[Requirement] Whenever a line in the entries below contains "Viewport", copy that line.

[Data listing]

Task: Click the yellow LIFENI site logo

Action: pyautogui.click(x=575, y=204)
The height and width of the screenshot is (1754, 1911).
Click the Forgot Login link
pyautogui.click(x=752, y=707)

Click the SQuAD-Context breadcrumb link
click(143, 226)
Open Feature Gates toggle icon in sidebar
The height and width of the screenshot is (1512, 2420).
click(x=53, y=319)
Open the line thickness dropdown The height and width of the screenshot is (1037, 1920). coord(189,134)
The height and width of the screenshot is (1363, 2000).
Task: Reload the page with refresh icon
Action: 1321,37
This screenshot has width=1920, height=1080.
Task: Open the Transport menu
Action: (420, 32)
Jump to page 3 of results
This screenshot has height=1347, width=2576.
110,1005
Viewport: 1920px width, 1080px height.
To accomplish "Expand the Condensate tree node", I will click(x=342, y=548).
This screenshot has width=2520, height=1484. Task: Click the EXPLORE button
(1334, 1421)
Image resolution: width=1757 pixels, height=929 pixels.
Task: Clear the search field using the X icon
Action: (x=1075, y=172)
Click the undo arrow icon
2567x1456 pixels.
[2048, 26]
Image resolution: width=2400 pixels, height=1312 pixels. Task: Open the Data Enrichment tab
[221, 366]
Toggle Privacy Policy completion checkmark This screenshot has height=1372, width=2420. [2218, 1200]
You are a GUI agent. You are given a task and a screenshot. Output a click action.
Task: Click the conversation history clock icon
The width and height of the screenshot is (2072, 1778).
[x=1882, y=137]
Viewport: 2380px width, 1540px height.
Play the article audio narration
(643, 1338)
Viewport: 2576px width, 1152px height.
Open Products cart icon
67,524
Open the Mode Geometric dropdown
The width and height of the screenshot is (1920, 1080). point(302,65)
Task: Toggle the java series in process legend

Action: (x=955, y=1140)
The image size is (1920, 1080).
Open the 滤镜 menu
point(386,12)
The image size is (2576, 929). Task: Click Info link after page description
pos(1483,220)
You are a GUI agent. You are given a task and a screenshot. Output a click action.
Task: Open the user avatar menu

[Exercise response]
Viewport: 1920px width, 1080px height.
Viewport: 2380px width, 1540px height.
Viewport: 2576px width, 1152px height.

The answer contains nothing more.